Moreover, the approach introduced by CRD3 stipulates punitive capital requirements, up to and including capital deductions for securities rated B+ and below. This means that capital requirements for re-securitisations – i.e. transactions where one or more of the underlying exposures is a securitisation exposure – are now roughly double those of securitisations.
Securitisation, which involves long-term bonds being issued backed by cash flows from company assets, was perceived as a major factor contributing to the financial crisis due to the increasingly complex and opaque structures it resulted in. Indeed, Guy Hands once described it as the “crack cocaine” of the financial services industry. An erstwhile pioneer of securitisation, Hands secured the £4bn takeover of EMI in a deal financed with £2.6bn of debt from Citigroup, but was recently forced to cede control to the latter, because the fallout from the credit crisis subsequently prevented Citigroup from selling on any of these loans.
The Rising Cost of Risk
The new capital and liquidity standards for the banking system confirmed in September 2010 make it much more expensive for lenders to hold riskier positions such as securitised products on their balance sheets, or as special purpose off-balance-sheet vehicles. Developed by the Basel Committee on Banking Supervision, the Basel III designation provides a comprehensive set of reform measures designed to strengthen the regulation, supervision, and risk management of the banking sector, and means that the cost of lending is going up, regardless of the creditworthiness of counterparties.
Basel III introduces stronger supervision, risk management, and disclosure standards, with a strengthened Pillar 2 supervisory review process of the Basel capital framework, including in the areas of corporate governance, risk appetite, risk aggregation, and stress testing. Pillar 3 transparency requirements have also been increased for more complex capital markets activities.
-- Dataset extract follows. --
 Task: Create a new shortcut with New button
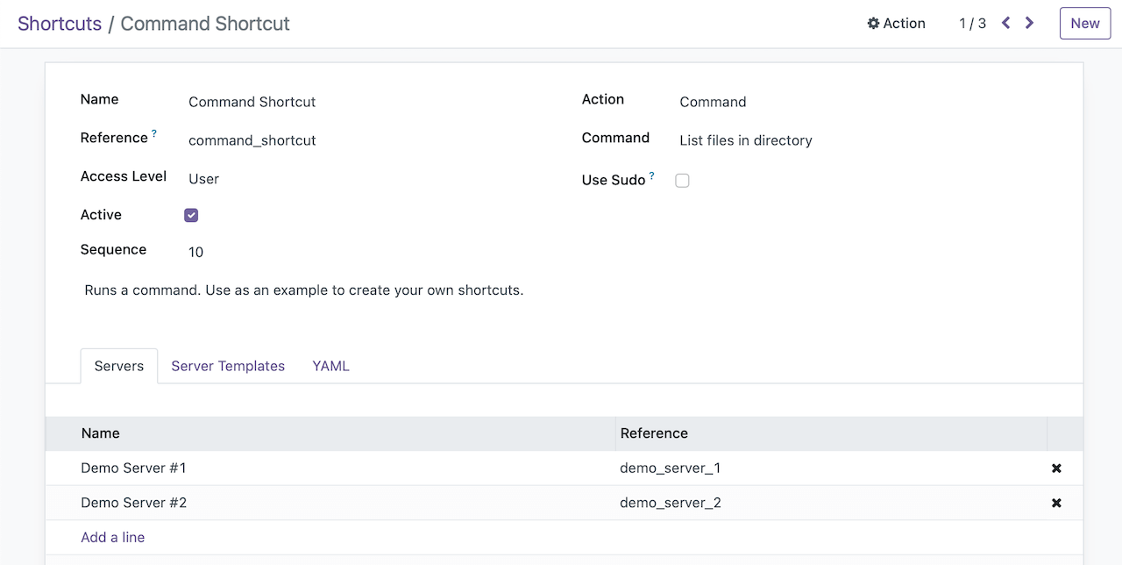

For example, Basel III includes some specific changes to banks’ treatment of securitisation exposures when calculating their capital requirements, including:
- The application of up to 1250% risk weight to some lower-rated and unrated securitisation exposures.
- The introduction of more conservative collateral haircuts for securitisation collateral with respect to counterparty exposure.
- The introduction of specific risk haircuts for securitisation exposures when calculating the capital requirement related to market risk.
National implementation of Basel III begins on 1 January 2013, at which point, banks will be required to meet the following new minimum requirements in relation to risk-weighted assets (RWAs):
- 3.5% common equity/RWAs.
- 4.5% Tier 1 capital/RWAs.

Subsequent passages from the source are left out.